と、さらに笑いながら例の台詞を言うユキ君。


冗談言ってる場合じゃないんだけど…。


コウは大きく息を吸い込んで

「ふざけんなっ!!殴りに行ってやるから場所教えろっ!!」

と電話に向かってどなりつけた。


「いや、マジ無理っ。頭無事なら世の中機能するから手足は放置でっ」


え……

そのユキ君の言葉で、ようやく事態の深刻さを理解するって…私やっぱり馬鹿…。

ユートもカイ君もとっくに顔面蒼白になってたわけで…


「ざけんなっ!手足もげたら充分痛いっ!さっさと場所教えろ!!」

「いやまじで…」

「だ~か~ら~!俺の手足だったら勝手にもげんなっ!根性でぶら下がれっ!!」


怒鳴ってコウは

「ユート!とりあえずこれそこの水道で水につけろ!」

と、かぶってた布切れをユートに投げてよこし、ユートが慌ててそれを受け取って水道に走る。

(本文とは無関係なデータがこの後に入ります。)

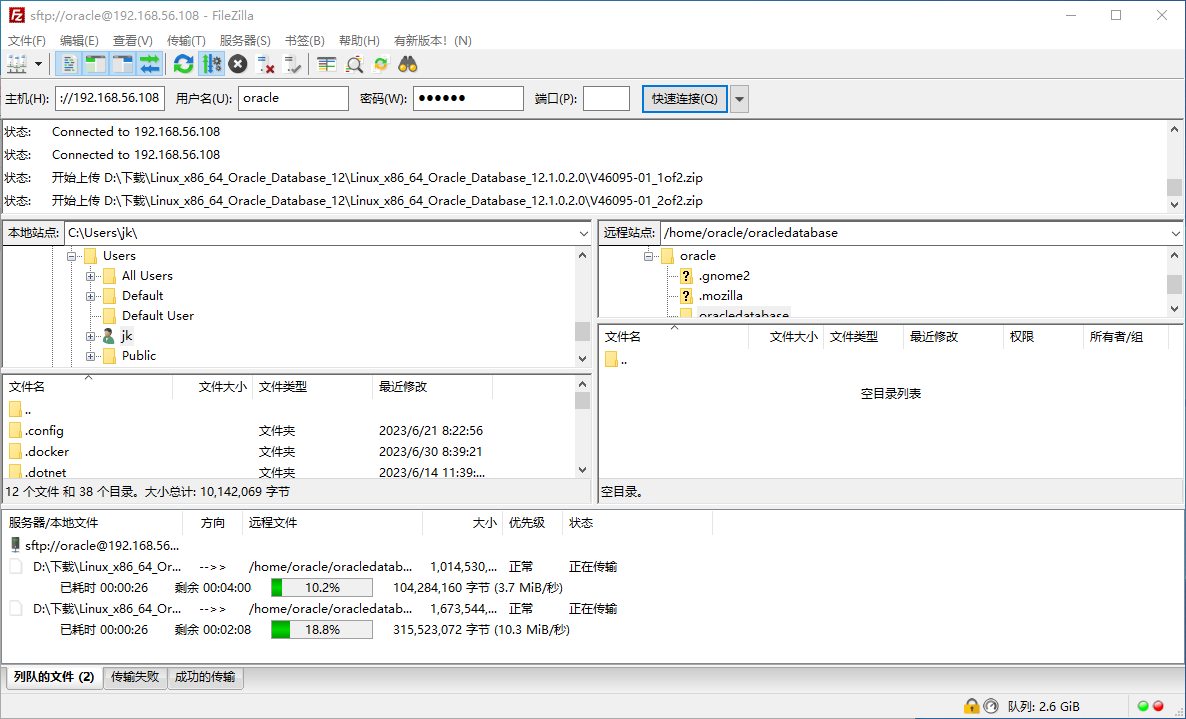Disconnect from the current server

(265, 63)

あ~あ…高級そうなフォーマルの成れの果てなのか、あれ。


「マジだめっ!俺場所なんて教えないよっ?カイも部下なら止めろよっ?!」

電話の向こうでユキ君の焦る声。迷って戸惑うカイ君。


「使い捨てるための部下なんぞ要らん!

斬り捨てられるほど根性のない部下も要らん!

足使えなくてもはいつくばってでもすがり付く根性見せろ!

そしたら俺は意地でも引きずって行ってやるっ!」


「もう…嫌だなぁ、これだから脳筋は…カイ、姫様に電話しちゃいなさいっ。」

ユキ君の苦笑まじりの言葉。


その言葉にコウは

「甘いな。姫だったらこう言うぞ」

と言って、そこで一瞬言葉を切る。


そして

「一緒に戻ってこなかったら針千本ですよ?」

私とユートが例の言葉を言うと笑ってうなづいた。




「んじゃ、もうひとっ走りしてくるっ」

コウはユートからびしょびしょのフォーマルを受け取ると、それをかぶってまた炎の中に戻って行った。


「俺も行きマッス!」

何故かカメラ小僧の一人がそれに続く。


なんなんだ?


結局…一部木造だった事が幸いしたんだね…、壁蹴破ってなんて非常識な方法ででてきたよ、この人達。

たぶん…先に道を切り開いて進んだコウの後ろにはユキ君背負った謎のカメラ小僧。

3人が出て来た頃ようやくパトカーやら消防車やら救急車やらが到着。

その騒ぎにまぎれるように消えていた。